Arabs comprise diverse ethnic populations that extend from the Arabian (Persian) Gulf to the Atlantic Ocean (2, 17). In view of the strong association of HLA DRB-DQB haplotypes with T1D (6, 9, 16), coupled with their various distributions in different racial/ethnic populations (7, 12, 15, 16), we investigated the association of HLA DRB-DQB haplotypes with T1D in individuals from three distinct Arab communities: Lebanon (Eastern Mediterranean), Tunisia (North Africa), and Bahrain (Arabian Peninsula). To avoid epidemiologic bias, only Arab subjects were included in the study; non-Arab nationals of the study communities, including Armenians (Lebanon), Berbers and Europeans (Tunisia), and Iranians (Bahrain), were excluded.
The differential association of the DRB1 and DQB1 alleles with T1D was noted in the three populations studied and was highlighted by the enrichment of DRB1*040101 in Tunisian and Bahraini but not Lebanese T1D patients and the strong association of DRB1*030101 and DQB1*0201 with T1D in Lebanese and Bahraini subjects. DQB1*0302, a traditional T1D-susceptible allele among Caucasians (5, 6, 8, 10), was not individually associated with T1D among the Lebanese and Tunisians but was associated with T1D susceptibility among the Tunisians and protection among the Lebanese.
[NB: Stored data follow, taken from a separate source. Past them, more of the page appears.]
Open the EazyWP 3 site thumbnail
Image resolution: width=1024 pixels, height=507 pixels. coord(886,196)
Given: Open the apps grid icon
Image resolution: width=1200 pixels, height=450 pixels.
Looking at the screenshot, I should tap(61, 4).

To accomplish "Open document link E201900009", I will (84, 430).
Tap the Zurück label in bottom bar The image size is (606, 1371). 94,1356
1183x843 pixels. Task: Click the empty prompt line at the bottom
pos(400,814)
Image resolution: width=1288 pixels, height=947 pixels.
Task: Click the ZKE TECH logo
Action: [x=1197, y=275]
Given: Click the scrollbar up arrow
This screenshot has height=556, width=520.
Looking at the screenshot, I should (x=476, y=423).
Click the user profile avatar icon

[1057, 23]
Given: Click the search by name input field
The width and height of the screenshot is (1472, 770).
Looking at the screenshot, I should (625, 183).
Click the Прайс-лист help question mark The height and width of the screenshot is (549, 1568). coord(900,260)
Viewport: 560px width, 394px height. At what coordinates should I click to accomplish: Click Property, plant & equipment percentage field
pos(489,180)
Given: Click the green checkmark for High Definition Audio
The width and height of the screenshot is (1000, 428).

It is possible that the disease association conferred by DQB1*0302-containing haplotypes is linked to the nature of the DRB1 allele contained in the haplotype. Alternatively, it may be due to racial considerations, highlighted by the pathogenic gradient-like nature of DQB1*0302, where DQB1*0302 is linked with T1D in Northern European countries, including Finland (5, 6), but becomes neutral in Southern European and Mediterranean countries (12, 14).
Common and unique DRB-DQB haplotypes conferring susceptibility to and protection against T1D were identified in each community. The former was highlighted by the DRB1*030101-DQB1*0201 haplotype, which conferred disease susceptibility in all three populations, as has also been shown for other Caucasian populations (4, 10). A number of DRB-DQB haplotypes appeared to be population specific, as they were associated with T1D in some but not all populations (DRB1*100101-DQB1*050101 in Bahrainis, DRB1*040101-DQB1*050101 in Lebanese) or had an opposing association, depending on the population (DRB1*040101-DQB1*0302 conferred susceptibility in Bahrainis and protection in Lebanese). Similar to other Caucasian populations (5, 6), DRB1*040101-DQB1*0302 conferred T1D susceptibility in Bahraini and Tunisian patients. However, it was found to be largely protective among the Lebanese, as well as other Mediterranean communities (11, 12). This was the consequence of the high prevalence of DRB1*04 among Lebanese and other Mediterranean populations (11, 13).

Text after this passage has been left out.